Apesar de temer pela sua vida, o médico recusou-se a abandonar a clínica que tinha falta de pessoal e em que até os enfermeiros começaram a adoecer. “Se me vou embora, quem é que virá para me substituir?”, perguntou Khan a James Russel, um amigo da faculdade de medicina.

Os surtos de ébola na África Central costumam durar seis a oito semanas. Por isso, quando as novas infecções começaram a diminuir no início deste novo surto, muitos assumiram que o pior já tinha passado.

Mas o fenómeno acabou por ser só um período de aparente calma causado pelos familiares de pessoas infectadas, que esconderam os doentes por julgarem que os hospitais eram ratoeiras mortais.

Uma das maiores dificuldades de Khan foi a resistência por parte das populações locais, que estavam aterrorizadas com os médicos com fatos brancos e máscaras. Uma multidão enraivecida chegou a atacar a clínica de Kenema pelos rumores de haver ali canibalismo. Na altura, muitos doentes fugiram, espalhando ainda mais a infecção. “O maior problema é fazer com que as pessoas aceitem a doença”, disse em Junho Khan, frustrado, à Reuters.

A primeira pessoa a ser infectada na Serra Leoa foi uma curandeira de uma tribo. Ela dizia ter o poder de tratar o ébola e atraiu pessoas doentes vindas da Guiné-Conacri. Muitas mulheres de aldeias vizinhas ficaram depois infectadas no funeral desta curandeira.

Com o pessoal já reduzido, a clínica ainda ficou mais afectada com a demissão de funcionários e uma greve depois de três enfermeiros terem morrido pela infecção do ébola.

O médico, que continuou a trabalhar, testava exaustivamente o seu equipamento de protecção antes de entrar na ala com doentes de ébola, usando um espelho, a que chamava o seu “polícia”, para verificar se estava tudo bem com o fato. “Tenho medo porque, tenho de o dizer, aprecio a minha vida”, disse.

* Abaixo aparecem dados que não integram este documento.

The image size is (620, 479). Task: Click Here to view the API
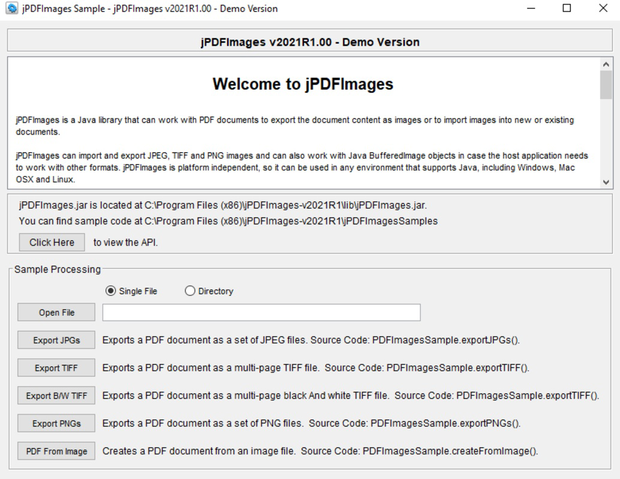pos(51,242)
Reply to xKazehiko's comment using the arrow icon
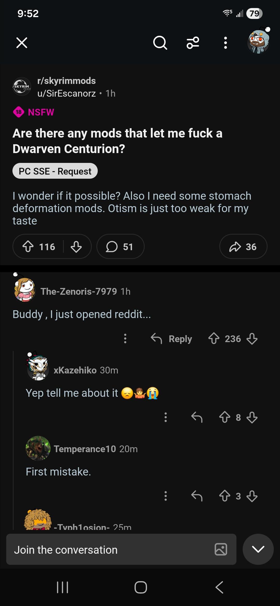 click(x=197, y=417)
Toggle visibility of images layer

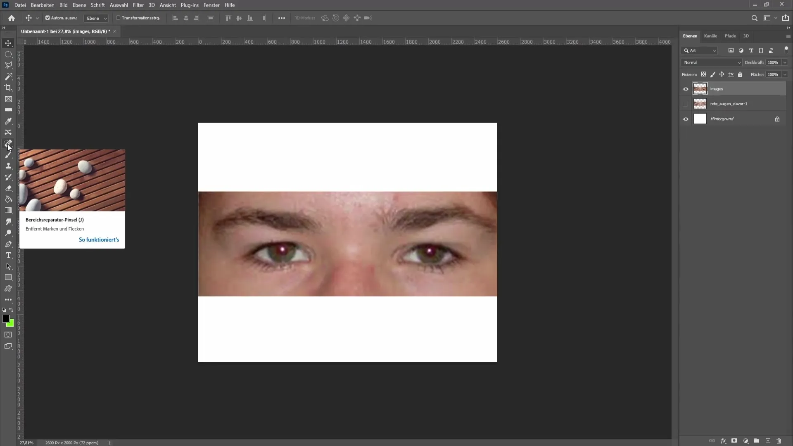[685, 89]
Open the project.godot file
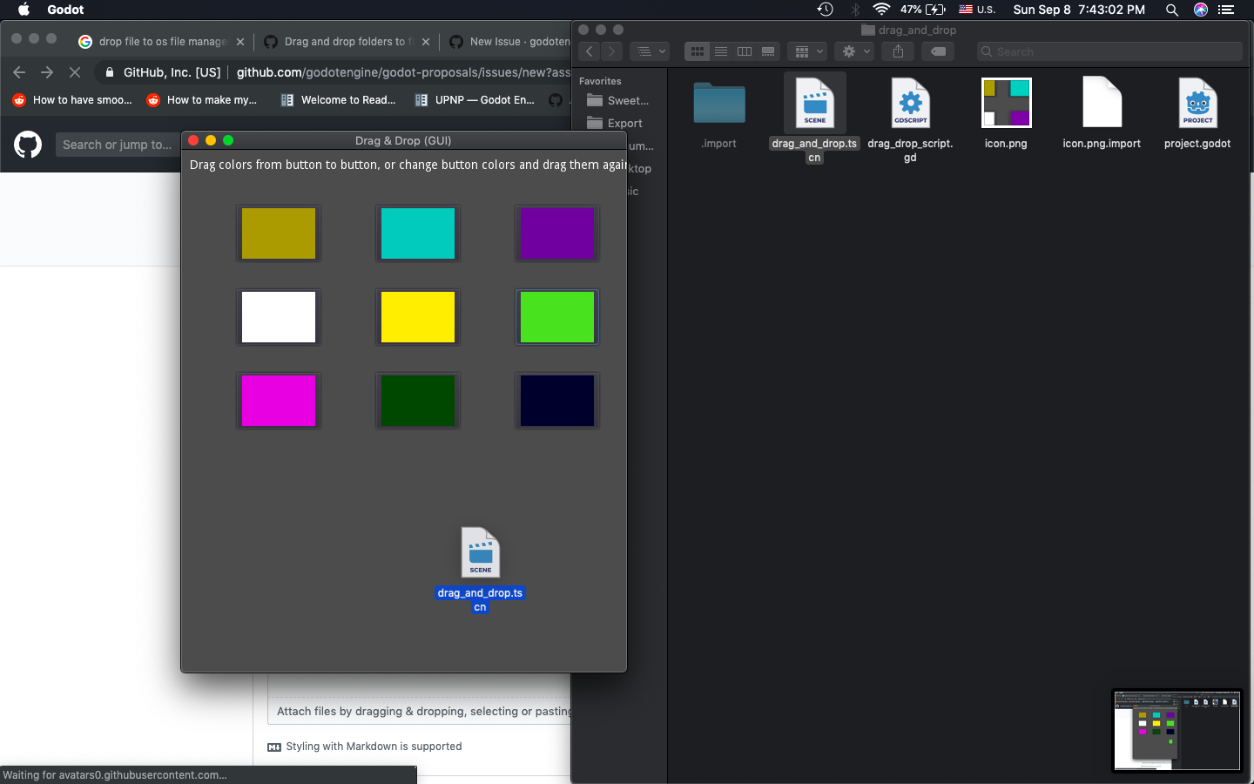Screen dimensions: 1254x784 [1197, 103]
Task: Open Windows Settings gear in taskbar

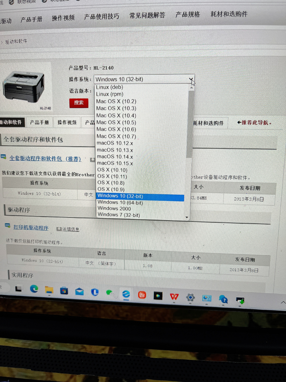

Daniel Bausch, enviado pela OMS para Kenema em Julho para ajudar a formar pessoal, contou que o médico parecia esgotado. Aliás, foi Bausch quem tinha contratado Khan para trabalhar na clínica de Kenema em 2004 e logo na altura ficou tão preocupado com a falta de pessoal na clínica que até se questionou se não seria melhor fechá-la.

“Uma coisa é um médico estrangeiro que vem cá durante três semanas. Mas quando se é um Dr. Khan, responsável pela clínica, o trabalho nunca acaba”, disse Daniel Bausch. “Qualquer um ficaria infectado.”

A morte de Khan lançou ondas de choque pela pequena comunidade médica da Serra Leoa, um país que tem menos de 150 médicos. A Serra Leoa tem uma das menores proporções de médicos, com apenas um médico por 45.000 habitantes, de acordo com a OMS, comparado com um médico por cada 410 pessoas nos Estados Unidos. Outros médicos têm morrido no país e o pessoal da clínica de Kenema foi dizimado.

“Quando este pesadelo acabar, quem é que nestes países vai querer tratar doentes com febres hemorrágicas?”, questionou Daniel Bausch. “Se antes era difícil ter profissionais de saúde para o fazer, agora ainda será mais difícil.”